Our next step is to check whether GDI is satisfactory when discussing the most important type of semantic information, namely factual information. Before addressing this issue, however, we need to pause and look at the mathematical theory of communication (MTC).
MTC is not the only successful mathematical approach to the concept of information. Fisher information (Frieden [2004]) and the algorithmic information theory (Chaitin [1987]) provide two other important examples. However, MTC is certainly the most widely known among philosophers. As such, it has had a profound impact on philosophical analyses of semantic information, to which it has provided both the technical vocabulary and at least the initial conceptual frame of reference. One needs to grasp its main gist if one wishes to make sense of the issuing philosophical debate.
2. Information as data communication
Some features of information are intuitive. We are used to information being encoded, transmitted and stored. One also expects it to be additive (information \(a +\) information \(b =\) information \(a + b)\) and non-negative, like other things in life, such as probabilities and interest rates. If you ask a question, the worst scenario is that you receive no answer or a wrong answer, which will leave you with zero new information.
Similar properties of information are quantifiable. They are investigated by the mathematical theory of communication (MTC) with the primary aim of devising efficient ways of encoding and transferring data.
The name for this branch of probability theory comes from Shannon’s seminal work (Shannon and Weaver [1949]). Shannon pioneered this field and obtained many of its principal results, but he acknowledged the importance of previous work done by other researchers and colleagues at Bell laboratories, most notably Nyquist and Hartley (see Cherry [1978] and Mabon [1975]).
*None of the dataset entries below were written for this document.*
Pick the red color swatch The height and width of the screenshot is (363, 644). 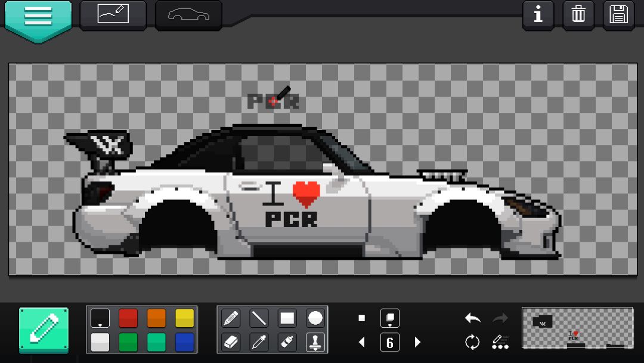pos(128,318)
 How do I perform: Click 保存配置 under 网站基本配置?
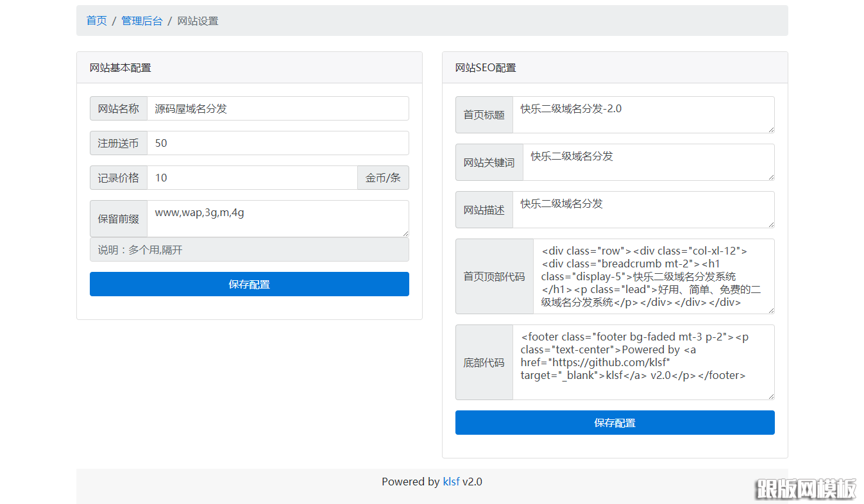tap(249, 284)
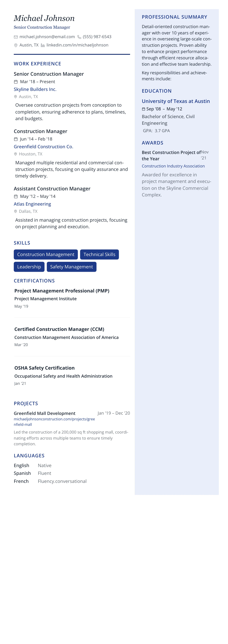Click the calendar icon beside Mar '18 – Present
The width and height of the screenshot is (228, 644).
click(16, 82)
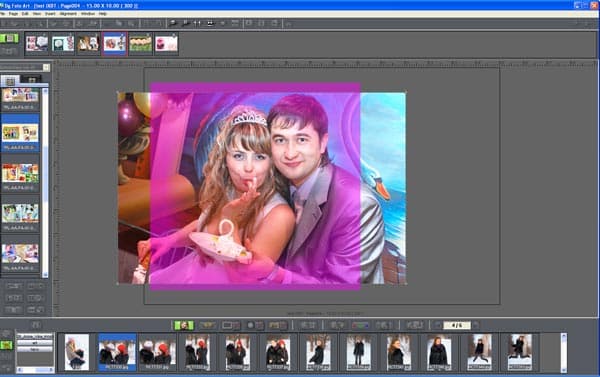Open the Edit menu
600x377 pixels.
coord(25,14)
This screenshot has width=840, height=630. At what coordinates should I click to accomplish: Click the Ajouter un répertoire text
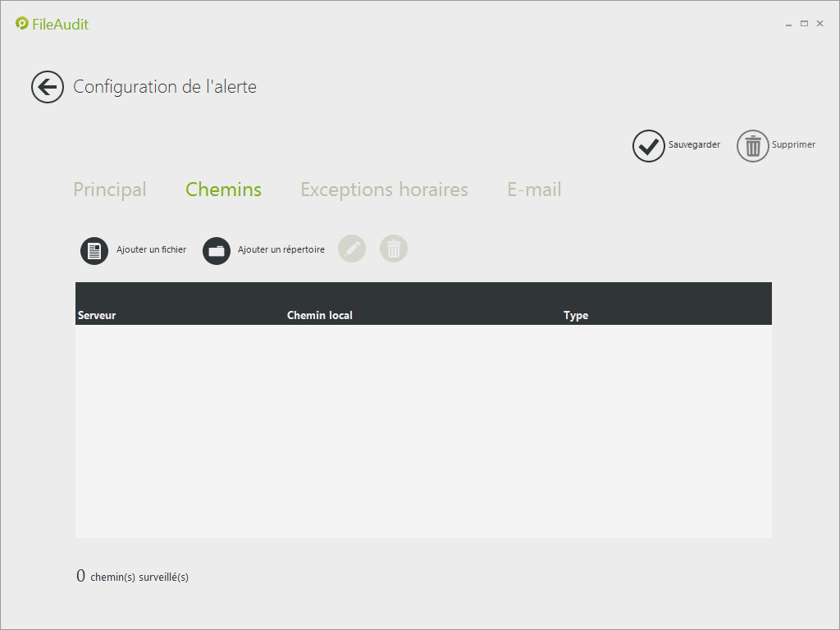tap(281, 250)
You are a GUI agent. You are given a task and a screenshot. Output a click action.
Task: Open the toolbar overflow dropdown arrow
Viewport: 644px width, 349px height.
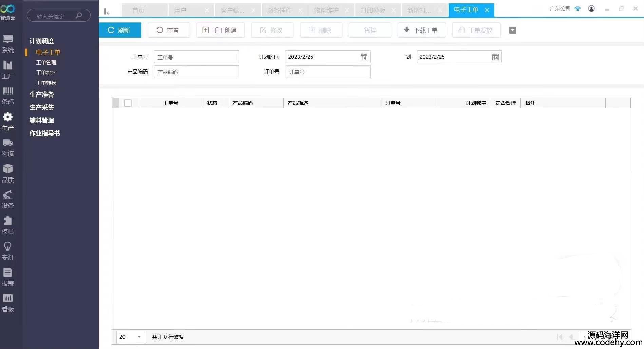(x=512, y=30)
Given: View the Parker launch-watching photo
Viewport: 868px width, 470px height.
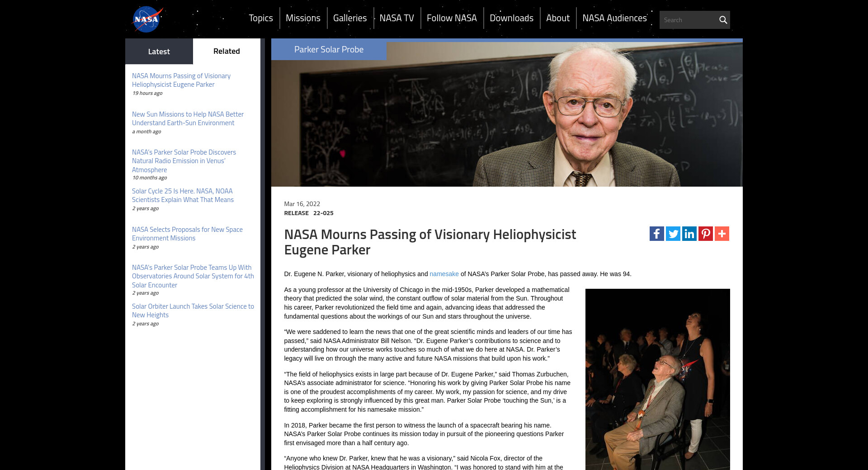Looking at the screenshot, I should (657, 379).
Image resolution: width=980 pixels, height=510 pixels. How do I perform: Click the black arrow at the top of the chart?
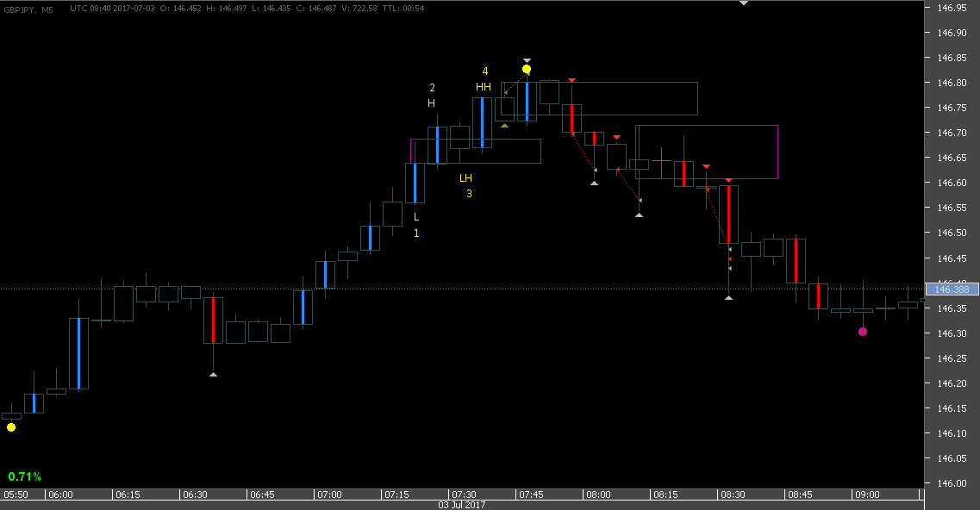tap(743, 4)
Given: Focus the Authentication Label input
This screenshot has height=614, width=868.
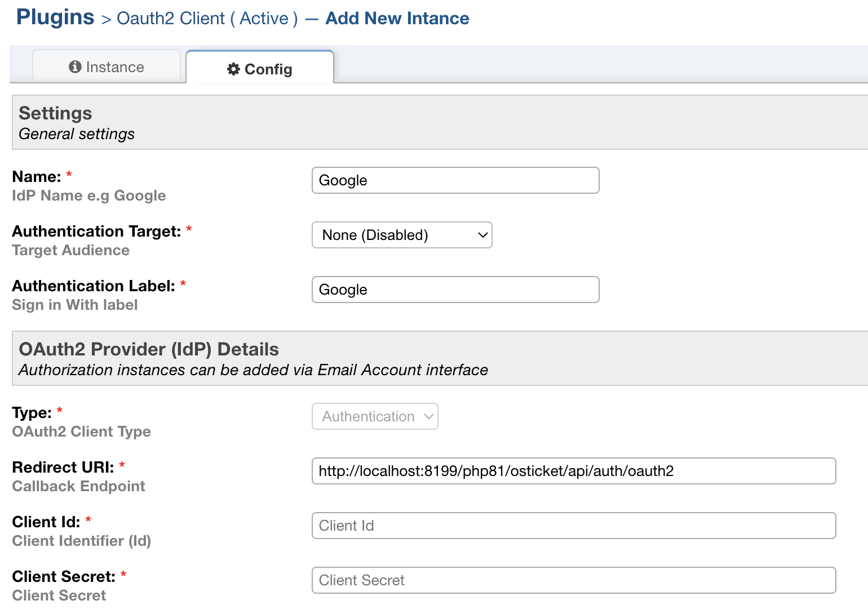Looking at the screenshot, I should [455, 290].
After Shannon, MTC became known as information theory, an appealing but unfortunate label, which continues to cause endless misunderstandings. Shannon came to regret its widespread popularity, and we shall avoid using it in this context.
This second part of the article outlines some of the key ideas behind MTC, with the aim of understanding the relation between MTC and some philosophical theories of semantic information. The reader with no taste for mathematical formulae may wish to go directly to section 2.2, where some conceptual implications of MTC are outlined. The reader interested in knowing more may start by reading Weaver [1949], Pierce [1980], Shannon and Weaver [1949 rep. 1998], then Jones [1979], and finally Cover and Thomas [1991]. The latter two are technical texts. Floridi [2010] provides a brief and simplified analysis oriented to philosophy students.
2.1 The mathematical theory of communication
MTC has its origin in the field of electrical engineering, as the study of communication limits. It develops a quantitative approach to information as a means to answer two fundamental problems: the ultimate level of data compression (how small can a message be, given the same amount of information to be encoded?) and the ultimate rate of data transmission (how fast can data be transmitted over a channel?). The two solutions are the entropy \(H\) in equation [9] (see below) and the channel capacity \(C\). The rest of this section illustrates how to get from the problems to the solutions.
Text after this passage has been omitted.